Un film argentin de Walter Salles
Avec Gael García Bernal
Rodrigo De La Serna
Mercedes Morán
Jean-Pierre Noher
et Lucas Oro
Diaphana Distribution - 2004 - 2h06
On
the road again, ou comment Walter Salles, talentueux réalisateur
brésilien s’attaque à une véritable
icône intemporelle : Le Che ou plus exactement celui qui
allait bientôt le devenir…
Voyage initiatique, road-movie, quête identitaire, chalenge
estudiantin, Carnets de voyage s’inscrit à l’improbable
croisée des genres susnommés. Même si l’intérêt
initial du film est de "mettre en images" les propos
rapportés par Ernesto Guevara, alors tout jeune étudiant
en médecine de 24 ans dans son récit de voyage,
force est de constater, au fil de ses pérégrinations
et de celles d’Alberto Granado, son compagnon de motocicleta,
que celui-ci dépasse, et de loin, les ambitions d’une
simple adaptation à but mercantile.
À la question de savoir si l’on naît "Che"
ou si on le devient, le film répond sans ambages par
la seconde alternative. Près de 12 000 km et un an d’un
long périple sud-américain auront tôt fait
de forger un idéal social à notre apprenti révolutionnaire.
Vraisemblablement issu, à l’origine, d’un
pari entre potaches, le voyage de ces deux jeunes Argentins
dans l’Amérique latine des années 50 a de
quoi étonner. Issus tous deux de la bourgeoisie de Buenos
Aires, l’emploi d’une moto comme moyen de transport
(en l’occurrence une veille Norton 500 rebaptisée
"la vigoureuse"), et le report des examens finaux
de médecine pour l’un des protagonistes inquiètent
légitimement les proches. Le dessein commun d’Ernesto
et d’Alberto ne sera toutefois en rien perturbé,
si ce n’est par les épisodiques sautes d’humeur
de la rossinante mécanisée.
Côté pile, le film fait évidemment la part
belle au voyage "carte postale" : des ruelles de Buenos
Aires la dévergondée, à la pampa argentine
désertifiée en passant par la "Montmartienne"
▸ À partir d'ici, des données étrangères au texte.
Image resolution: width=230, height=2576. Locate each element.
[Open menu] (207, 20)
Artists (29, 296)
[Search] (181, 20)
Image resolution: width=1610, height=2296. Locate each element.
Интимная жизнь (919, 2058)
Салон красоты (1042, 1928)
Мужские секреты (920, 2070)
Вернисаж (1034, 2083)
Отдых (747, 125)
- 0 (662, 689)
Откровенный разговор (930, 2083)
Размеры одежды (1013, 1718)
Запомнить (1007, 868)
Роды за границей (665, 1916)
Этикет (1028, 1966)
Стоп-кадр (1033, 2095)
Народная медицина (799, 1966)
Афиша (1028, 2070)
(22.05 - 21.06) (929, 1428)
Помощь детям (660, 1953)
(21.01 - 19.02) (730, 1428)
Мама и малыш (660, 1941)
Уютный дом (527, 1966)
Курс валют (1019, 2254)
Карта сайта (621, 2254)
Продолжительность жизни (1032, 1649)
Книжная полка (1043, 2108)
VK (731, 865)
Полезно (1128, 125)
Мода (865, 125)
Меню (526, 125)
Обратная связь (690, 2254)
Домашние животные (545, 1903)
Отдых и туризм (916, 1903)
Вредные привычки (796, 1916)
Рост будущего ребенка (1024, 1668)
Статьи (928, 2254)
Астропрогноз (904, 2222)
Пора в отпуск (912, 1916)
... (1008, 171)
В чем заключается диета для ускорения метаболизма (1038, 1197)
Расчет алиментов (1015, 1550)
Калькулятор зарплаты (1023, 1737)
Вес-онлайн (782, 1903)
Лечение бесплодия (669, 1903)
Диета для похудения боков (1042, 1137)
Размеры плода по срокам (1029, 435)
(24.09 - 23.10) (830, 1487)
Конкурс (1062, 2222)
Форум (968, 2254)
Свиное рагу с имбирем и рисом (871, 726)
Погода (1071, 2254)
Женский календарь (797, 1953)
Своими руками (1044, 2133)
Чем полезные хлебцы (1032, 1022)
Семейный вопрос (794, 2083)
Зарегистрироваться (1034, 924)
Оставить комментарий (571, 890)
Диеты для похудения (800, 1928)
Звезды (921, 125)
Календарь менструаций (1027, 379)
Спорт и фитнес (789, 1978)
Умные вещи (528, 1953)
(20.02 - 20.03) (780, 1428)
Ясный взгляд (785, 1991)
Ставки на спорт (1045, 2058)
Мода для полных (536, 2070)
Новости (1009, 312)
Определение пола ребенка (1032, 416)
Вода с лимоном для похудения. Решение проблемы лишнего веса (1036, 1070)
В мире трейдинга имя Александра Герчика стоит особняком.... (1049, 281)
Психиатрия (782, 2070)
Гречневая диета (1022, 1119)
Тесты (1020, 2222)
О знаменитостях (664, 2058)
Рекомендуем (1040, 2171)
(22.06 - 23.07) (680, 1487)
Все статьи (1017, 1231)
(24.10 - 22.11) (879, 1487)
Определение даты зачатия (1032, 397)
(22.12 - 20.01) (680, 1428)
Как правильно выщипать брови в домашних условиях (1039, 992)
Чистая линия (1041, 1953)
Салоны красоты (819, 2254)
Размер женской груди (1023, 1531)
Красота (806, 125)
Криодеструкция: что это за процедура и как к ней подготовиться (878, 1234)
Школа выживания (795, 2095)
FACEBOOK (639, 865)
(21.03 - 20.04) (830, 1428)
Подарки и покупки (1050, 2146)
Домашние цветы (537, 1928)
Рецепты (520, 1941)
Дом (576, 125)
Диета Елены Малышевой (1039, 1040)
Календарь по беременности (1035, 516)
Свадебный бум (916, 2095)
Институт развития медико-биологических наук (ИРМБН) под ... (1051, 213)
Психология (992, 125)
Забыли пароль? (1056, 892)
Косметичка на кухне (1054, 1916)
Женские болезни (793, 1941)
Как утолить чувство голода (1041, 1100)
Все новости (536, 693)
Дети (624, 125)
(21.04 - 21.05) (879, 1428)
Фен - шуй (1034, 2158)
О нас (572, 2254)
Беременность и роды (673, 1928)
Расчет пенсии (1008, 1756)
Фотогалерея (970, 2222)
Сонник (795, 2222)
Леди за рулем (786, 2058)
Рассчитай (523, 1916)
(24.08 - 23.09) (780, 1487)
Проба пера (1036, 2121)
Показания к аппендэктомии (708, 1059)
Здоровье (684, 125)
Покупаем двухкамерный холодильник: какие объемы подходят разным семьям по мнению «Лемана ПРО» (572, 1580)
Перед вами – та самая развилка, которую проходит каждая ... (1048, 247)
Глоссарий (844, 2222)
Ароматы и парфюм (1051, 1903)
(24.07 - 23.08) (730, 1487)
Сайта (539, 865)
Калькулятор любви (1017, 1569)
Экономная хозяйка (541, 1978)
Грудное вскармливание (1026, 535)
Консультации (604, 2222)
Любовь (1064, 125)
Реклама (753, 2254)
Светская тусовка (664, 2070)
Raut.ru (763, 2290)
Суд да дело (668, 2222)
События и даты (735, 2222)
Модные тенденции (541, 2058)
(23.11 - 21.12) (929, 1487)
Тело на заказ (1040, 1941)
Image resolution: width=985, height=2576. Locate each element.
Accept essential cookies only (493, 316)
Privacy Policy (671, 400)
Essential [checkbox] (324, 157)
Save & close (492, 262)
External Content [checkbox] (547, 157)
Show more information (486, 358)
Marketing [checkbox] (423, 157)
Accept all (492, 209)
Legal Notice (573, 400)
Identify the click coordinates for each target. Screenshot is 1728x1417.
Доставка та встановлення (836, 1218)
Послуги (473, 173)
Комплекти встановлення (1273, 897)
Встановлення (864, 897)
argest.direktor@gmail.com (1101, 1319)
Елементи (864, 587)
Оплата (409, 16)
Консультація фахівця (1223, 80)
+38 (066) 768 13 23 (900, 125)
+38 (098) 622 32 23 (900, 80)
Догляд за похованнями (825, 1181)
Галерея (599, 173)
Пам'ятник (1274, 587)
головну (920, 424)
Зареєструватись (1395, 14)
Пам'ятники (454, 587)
Valparaiso, des contreforts Andins d’une beauté
à couper le souffle à la découverte de
Cuzco et du Machu Picchu, les paysages défileront bien
vite jusqu’au Venezuela, l’étape ultime de
ce long voyage.
Côté face, Carnets de voyage, s’attache à
montrer comment ces deux jeunes vont progressivement découvrir
un pays puis un continent dont ils ne soupçonnaient très
certainement pas l’existence. Celui des laissés-pour-compte,
des exclus de toutes sortes (indiens indigènes spoliés
ou, dans le meilleur des cas, simplement exploités, mineurs
journaliers à l’emploi précaire, lépreux
parqués à l’écart). Au fil des rencontres,
Ernesto et Alberto, sans paroles excessives mais compensées
par tant de regards complices échangés prennent
conscience que le monde sud-américain est à l’orée
de changements socio-politiques d’ampleur inégalée
depuis l’arrivée des Espagnols. Les coups d’états
à venir et l’arrivée des juntes dictatoriales
au pouvoir leur donneront, a posteriori et malheureusement,
raison.
Le parallèle avec Jack Kerouac et Neal Cassidy qui donnera
matière à Sur la route vient naturellement à
l’esprit. Toutefois, à la différence des
2 hobbos hédonistes du célèbre roman, Alberto
et Ernesto sauront à leur manière rebondir plutôt
que subir : le premier en rejoignant le corps médical
décidé à se vouer aux autres, le second
en embrassant la carrière que l’on connaît
faite de passion, de fulgurance, de ferveur, et d’honnêteté
intellectuelle (cf. l’épisode de la critique littéraire).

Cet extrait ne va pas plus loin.